И должен таить в себе угрозу продолжения ударов. Ты не должен уничтожать противника, как бы этого тебе ни хотелось. На его место может прийти другой, такой, действия которого не успеешь просчитать. Сделай своего врага своим оружием. Дай ему понять, что ему еще есть что терять. И не исключено, что он сможет защитить тебя от угрозы гораздо более серьезной.
Или ты сможешь, подталкивая его угрозой новых потерь, сделать своим союзником. И, опять-таки, твоим оружием.
Не нужно сдерживать силу ответного удара, кроме тех случаев, когда дозировка силы будет жизненно важна.
Нужно убить – убей. Нужно убить… Нужно убить… Нужно убить…

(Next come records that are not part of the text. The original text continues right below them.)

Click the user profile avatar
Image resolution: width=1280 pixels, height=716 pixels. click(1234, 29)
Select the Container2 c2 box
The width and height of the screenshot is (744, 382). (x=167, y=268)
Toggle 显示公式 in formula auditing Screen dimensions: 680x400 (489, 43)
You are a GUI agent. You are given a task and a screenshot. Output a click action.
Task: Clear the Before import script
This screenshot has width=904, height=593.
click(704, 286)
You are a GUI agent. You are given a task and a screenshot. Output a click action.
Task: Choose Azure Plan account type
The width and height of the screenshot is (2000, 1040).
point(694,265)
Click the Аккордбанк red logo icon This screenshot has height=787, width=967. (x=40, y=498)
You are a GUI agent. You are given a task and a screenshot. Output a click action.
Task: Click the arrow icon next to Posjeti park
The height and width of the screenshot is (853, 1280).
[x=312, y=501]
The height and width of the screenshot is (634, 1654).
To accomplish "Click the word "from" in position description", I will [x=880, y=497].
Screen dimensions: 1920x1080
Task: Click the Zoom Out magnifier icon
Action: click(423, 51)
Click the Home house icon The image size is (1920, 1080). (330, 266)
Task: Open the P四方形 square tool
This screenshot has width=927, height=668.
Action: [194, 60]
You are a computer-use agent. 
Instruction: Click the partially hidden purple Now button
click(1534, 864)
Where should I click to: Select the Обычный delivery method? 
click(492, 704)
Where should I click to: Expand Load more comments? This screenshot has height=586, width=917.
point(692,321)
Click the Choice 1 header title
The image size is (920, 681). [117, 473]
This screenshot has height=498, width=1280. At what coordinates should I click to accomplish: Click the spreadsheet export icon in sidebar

Убей! Убей! Убей! Убей! Убей!
Доктор не успел уйти в свою хижину из картона. Он как мог успокоил Ирину, помог ей оттащить ящики с продуктами в шалаш мимо тихо спящего Тотошки, потом решил выпить чашку
чая…Михаил закричал внезапно. Громко и протяжно. Это не были слова, это был стон, громкий протяжный стон. Ирина от неожиданности вскрикнула. Доктор отшатнулся от стола, опрокинув кружку, и не обращая внимания, что горячий чай заливает одежду.
Стон на мгновение прервался, но потом прозвучал снова. Михаил забился, словно пытаясь оттолкнуть от себя что-то, стон стал тише и перешел в нечленораздельные крики. Казалось, спальный мешок сжимает тело Михаила, а оно пытается сопротивляться, но не может вырваться.
– Нет! – наконец разобрал Доктор, – Нет!
– Мишка, Мишка! – Ирина кинулась к бьющемуся телу, попыталась, обхватив его голову руками, удержать, – Проснись, Мишка!
– Нет! Нет! Нет!
– Да чего ты смотришь, Айболит хренов. Помоги!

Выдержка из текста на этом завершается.